To continue on there is to continue shitting our exemplary pants.

I will write material on here. Some of it I am sure will be useful down the line, while much of it will exist. I have no idea what the end result of this will be (this may be the only entry produced on here, or it may be the first of dozens).

I will do so every morning before my tedious work day where I write entries about Logan Paul's latest desecration of a corpse. Is it cruel that he is allowed to spend his days doing what he wants and I must put aside my time to chronicle it? Maybe.

I guess I didn't r tase enough rats.
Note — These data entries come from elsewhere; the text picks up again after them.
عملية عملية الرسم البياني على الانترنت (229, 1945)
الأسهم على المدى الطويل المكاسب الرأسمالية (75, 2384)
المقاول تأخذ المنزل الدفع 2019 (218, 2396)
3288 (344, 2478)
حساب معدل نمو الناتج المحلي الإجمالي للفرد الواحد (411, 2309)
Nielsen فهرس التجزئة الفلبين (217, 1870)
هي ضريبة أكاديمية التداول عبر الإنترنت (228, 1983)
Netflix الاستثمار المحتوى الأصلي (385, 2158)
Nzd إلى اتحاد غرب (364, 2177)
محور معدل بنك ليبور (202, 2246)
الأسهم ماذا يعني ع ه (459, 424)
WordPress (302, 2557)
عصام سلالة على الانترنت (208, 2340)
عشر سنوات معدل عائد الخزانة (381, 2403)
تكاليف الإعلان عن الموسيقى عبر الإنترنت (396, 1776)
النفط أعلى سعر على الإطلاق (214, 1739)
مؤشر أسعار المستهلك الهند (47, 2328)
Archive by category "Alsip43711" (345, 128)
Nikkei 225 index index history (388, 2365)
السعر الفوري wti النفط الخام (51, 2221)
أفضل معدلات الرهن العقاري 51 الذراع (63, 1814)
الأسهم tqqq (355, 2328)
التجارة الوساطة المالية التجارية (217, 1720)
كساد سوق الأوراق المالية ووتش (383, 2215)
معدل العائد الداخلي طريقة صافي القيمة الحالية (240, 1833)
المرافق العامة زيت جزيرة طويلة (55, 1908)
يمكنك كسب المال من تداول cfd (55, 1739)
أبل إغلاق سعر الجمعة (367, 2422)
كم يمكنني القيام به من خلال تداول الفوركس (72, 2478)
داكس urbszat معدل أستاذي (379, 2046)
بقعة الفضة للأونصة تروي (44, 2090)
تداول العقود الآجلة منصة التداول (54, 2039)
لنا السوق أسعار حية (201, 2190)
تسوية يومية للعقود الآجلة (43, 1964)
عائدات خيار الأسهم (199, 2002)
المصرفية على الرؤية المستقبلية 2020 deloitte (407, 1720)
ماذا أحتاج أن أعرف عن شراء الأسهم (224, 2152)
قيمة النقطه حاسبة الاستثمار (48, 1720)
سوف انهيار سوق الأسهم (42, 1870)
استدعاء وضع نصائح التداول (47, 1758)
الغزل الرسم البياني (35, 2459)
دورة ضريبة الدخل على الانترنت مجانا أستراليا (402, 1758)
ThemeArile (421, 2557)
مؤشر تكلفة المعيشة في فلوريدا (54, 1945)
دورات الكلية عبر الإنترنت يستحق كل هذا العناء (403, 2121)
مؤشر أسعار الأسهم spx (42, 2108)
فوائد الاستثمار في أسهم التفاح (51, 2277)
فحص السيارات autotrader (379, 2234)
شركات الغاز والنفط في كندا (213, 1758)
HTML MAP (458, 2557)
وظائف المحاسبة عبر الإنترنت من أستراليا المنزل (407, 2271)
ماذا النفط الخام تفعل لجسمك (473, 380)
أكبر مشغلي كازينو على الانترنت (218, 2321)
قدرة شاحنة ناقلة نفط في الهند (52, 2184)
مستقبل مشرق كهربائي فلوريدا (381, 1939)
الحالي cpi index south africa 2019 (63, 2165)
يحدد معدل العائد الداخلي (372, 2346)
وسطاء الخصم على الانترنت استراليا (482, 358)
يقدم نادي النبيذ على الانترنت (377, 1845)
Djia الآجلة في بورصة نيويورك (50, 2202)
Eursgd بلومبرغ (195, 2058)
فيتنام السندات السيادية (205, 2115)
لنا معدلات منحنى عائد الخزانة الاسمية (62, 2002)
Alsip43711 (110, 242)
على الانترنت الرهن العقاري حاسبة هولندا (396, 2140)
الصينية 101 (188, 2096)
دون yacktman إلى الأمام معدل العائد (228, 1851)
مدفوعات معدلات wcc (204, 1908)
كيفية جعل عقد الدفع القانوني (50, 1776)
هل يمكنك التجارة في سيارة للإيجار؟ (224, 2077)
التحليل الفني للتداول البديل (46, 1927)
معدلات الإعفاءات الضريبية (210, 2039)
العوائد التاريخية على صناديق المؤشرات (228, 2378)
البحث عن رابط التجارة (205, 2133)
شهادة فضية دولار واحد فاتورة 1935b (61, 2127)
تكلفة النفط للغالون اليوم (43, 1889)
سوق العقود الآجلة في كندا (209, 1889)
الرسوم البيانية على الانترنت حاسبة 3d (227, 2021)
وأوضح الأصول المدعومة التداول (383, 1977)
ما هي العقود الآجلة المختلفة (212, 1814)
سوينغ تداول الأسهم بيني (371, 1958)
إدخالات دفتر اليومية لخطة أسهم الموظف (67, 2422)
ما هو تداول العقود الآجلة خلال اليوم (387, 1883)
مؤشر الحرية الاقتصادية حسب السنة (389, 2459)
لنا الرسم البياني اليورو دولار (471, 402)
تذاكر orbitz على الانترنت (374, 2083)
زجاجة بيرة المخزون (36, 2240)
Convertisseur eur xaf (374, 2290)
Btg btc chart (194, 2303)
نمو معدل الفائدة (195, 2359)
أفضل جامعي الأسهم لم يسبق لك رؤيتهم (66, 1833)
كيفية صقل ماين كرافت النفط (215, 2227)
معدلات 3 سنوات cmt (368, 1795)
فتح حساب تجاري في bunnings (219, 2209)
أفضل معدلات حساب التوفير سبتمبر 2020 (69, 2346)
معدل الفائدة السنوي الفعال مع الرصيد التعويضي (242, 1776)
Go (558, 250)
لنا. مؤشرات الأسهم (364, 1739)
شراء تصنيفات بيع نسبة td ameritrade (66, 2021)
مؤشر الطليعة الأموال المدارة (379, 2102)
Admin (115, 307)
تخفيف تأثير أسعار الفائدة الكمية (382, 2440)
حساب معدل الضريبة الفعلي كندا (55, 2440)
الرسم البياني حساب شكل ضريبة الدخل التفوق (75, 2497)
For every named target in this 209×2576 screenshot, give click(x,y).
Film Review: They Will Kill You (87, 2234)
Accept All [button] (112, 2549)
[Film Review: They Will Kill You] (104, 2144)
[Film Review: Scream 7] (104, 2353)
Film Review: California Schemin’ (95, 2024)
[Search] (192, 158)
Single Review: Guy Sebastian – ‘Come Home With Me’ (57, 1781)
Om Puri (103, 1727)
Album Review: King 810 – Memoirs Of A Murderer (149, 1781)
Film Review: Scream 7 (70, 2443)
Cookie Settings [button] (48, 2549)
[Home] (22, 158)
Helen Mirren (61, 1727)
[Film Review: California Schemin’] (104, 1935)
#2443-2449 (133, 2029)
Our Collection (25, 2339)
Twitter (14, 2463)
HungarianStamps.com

My counter stands at a shameful zero.

In any case, please enjoy this blog. Hopefully it becomes something a human being can enjoy and I can go back some day and delete this entry for not being the kind of thing that embarrasses the New Yorker for not publishing me. Right now this one? Eh, it's fine.

In the spirit of my love of LiveJournal, here is my currently listening/reading:

Currently Reading: We Were Eight Years In Power By Ta-Nehisi Coates
Currently Playing: Mega Man X Legacy
Currently Listening To: Cute Playlists Made By My Girlfriend
Currently Drinking: A repulsive awful iced coffee from some wealthy den of hipster gentry (coffee shop?)
Last Movie Seen: Christ, "Don't Worry He Won't Get Far On Foot" wrecked me. Who would dare make me watch such a thing.

And Finally--

Hospital Food Ranked:
Breakfast Burrito
Baked Salmon
Mixed Vegetables
Potatoes
Clam Chowder
Cold Roast Beef Sandwich
Thai Noodles With Mushrooms and Tofu (Ranked at Bottom Because I Was Eating It Absolutely Terrified)

I will probably expand this list into a longer post. I hope you enjoy this. I'll throw in the big water bottle too.

To the Big Water Bottle. To the skeletons of social media platforms that aren't infested by Nazis and righteous scolds, and to the future. May it be pleasant and warm.